PROVIDED DATA:
#####
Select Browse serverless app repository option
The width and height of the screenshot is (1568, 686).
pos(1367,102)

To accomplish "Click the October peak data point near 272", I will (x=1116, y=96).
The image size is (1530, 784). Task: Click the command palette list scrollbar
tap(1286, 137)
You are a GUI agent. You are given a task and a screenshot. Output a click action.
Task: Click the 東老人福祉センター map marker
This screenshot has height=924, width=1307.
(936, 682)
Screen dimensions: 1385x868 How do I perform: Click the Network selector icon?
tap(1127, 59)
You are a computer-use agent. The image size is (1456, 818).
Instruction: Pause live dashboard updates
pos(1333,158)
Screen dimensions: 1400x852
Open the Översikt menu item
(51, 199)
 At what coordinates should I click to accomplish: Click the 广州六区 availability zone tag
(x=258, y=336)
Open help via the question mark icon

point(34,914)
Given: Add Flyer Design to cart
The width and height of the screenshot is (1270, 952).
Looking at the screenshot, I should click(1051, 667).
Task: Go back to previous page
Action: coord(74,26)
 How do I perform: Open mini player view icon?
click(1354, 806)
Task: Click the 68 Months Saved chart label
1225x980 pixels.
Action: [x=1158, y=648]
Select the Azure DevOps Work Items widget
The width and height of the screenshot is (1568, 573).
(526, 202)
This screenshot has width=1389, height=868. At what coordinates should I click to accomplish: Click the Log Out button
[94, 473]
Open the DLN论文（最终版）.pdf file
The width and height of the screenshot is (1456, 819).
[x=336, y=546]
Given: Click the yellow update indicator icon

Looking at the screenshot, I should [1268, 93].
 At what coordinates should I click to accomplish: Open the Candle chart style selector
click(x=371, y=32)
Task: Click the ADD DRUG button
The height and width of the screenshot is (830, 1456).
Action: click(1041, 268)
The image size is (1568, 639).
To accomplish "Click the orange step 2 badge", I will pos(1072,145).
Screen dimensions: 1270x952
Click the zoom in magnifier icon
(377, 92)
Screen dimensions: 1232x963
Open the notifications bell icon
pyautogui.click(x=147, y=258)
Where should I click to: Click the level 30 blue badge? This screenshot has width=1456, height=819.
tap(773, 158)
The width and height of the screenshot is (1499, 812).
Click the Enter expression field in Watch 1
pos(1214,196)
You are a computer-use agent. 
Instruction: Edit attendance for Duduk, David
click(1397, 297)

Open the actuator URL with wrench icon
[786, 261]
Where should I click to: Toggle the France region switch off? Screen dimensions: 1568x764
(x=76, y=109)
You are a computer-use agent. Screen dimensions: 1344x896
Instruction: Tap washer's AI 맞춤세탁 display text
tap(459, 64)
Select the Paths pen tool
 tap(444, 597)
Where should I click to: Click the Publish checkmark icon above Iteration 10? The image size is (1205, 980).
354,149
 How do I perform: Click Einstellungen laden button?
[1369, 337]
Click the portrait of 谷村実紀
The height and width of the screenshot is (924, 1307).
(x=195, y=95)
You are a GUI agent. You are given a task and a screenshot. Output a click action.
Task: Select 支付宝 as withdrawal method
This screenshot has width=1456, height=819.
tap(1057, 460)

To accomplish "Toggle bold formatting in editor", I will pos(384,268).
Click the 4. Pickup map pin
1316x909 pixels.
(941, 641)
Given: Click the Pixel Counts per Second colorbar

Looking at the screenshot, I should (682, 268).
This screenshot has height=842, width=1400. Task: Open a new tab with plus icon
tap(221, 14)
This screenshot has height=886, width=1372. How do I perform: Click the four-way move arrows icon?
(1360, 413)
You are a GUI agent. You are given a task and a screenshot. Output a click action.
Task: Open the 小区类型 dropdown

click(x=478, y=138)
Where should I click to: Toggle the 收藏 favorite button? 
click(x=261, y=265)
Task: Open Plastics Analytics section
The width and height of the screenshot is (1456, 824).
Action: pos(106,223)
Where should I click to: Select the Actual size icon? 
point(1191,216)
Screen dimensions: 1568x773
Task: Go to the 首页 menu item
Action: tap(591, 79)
#####
TASK GOAL: Using the entries above, output exactly the lines between the line holding "Click the zoom in magnifier icon" and the line holding "Click the portrait of 谷村実紀", end lines included, and nothing more.

RESPONSE TO THIS EXERCISE:
Click the zoom in magnifier icon
(377, 92)
Screen dimensions: 1232x963
Open the notifications bell icon
pyautogui.click(x=147, y=258)
Where should I click to: Click the level 30 blue badge? This screenshot has width=1456, height=819.
tap(773, 158)
The width and height of the screenshot is (1499, 812).
Click the Enter expression field in Watch 1
pos(1214,196)
You are a computer-use agent. 
Instruction: Edit attendance for Duduk, David
click(1397, 297)

Open the actuator URL with wrench icon
[786, 261]
Where should I click to: Toggle the France region switch off? Screen dimensions: 1568x764
(x=76, y=109)
You are a computer-use agent. Screen dimensions: 1344x896
Instruction: Tap washer's AI 맞춤세탁 display text
tap(459, 64)
Select the Paths pen tool
 tap(444, 597)
Where should I click to: Click the Publish checkmark icon above Iteration 10? The image size is (1205, 980).
354,149
 How do I perform: Click Einstellungen laden button?
[1369, 337]
Click the portrait of 谷村実紀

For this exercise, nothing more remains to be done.